[Data to use — start]
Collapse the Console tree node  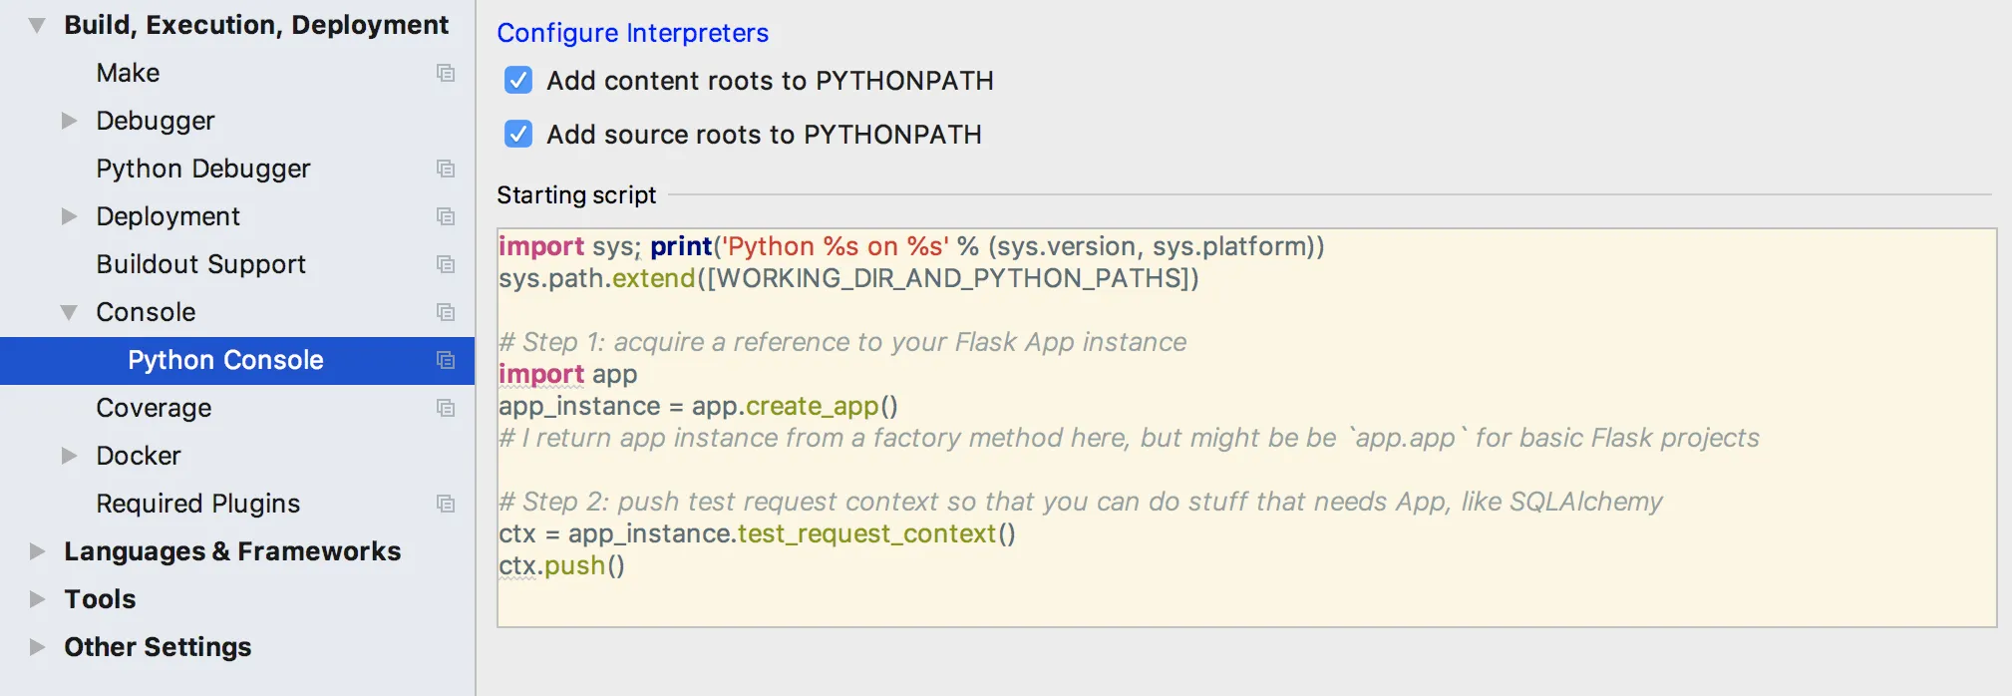tap(69, 312)
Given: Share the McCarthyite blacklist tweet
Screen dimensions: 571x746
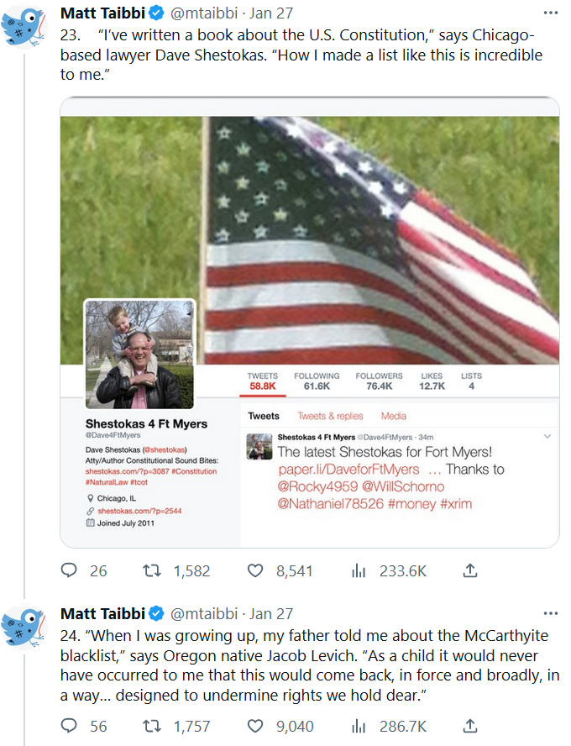Looking at the screenshot, I should [470, 726].
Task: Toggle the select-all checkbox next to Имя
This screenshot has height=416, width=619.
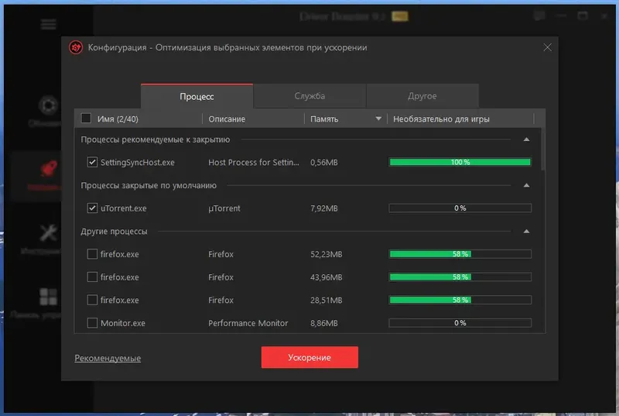Action: tap(86, 118)
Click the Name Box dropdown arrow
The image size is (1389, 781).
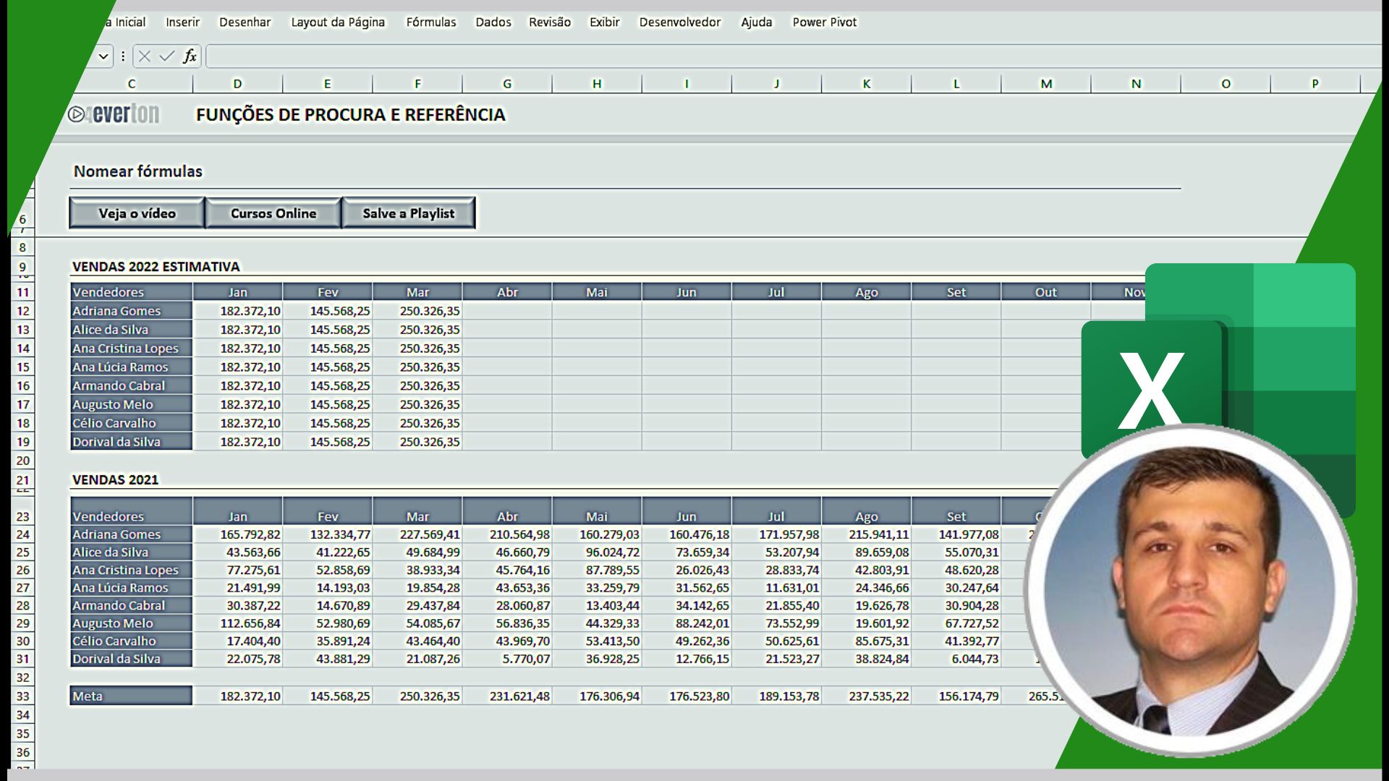click(102, 56)
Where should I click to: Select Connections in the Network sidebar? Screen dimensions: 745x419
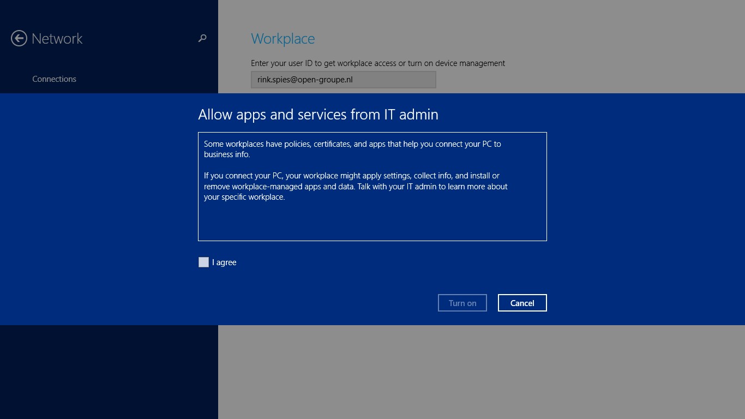(x=54, y=79)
[Data to use — finish]
## Activity
Output the line containing "Task: Toggle the" and each line after it, through the end of the material, exactly as given. No pictures belong in the output.

## Task answer
Task: Toggle the select-all checkbox next to Имя
This screenshot has height=416, width=619.
Action: tap(86, 118)
Click the Name Box dropdown arrow
The image size is (1389, 781).
click(102, 56)
Where should I click to: Select Connections in the Network sidebar? Screen dimensions: 745x419
(x=54, y=79)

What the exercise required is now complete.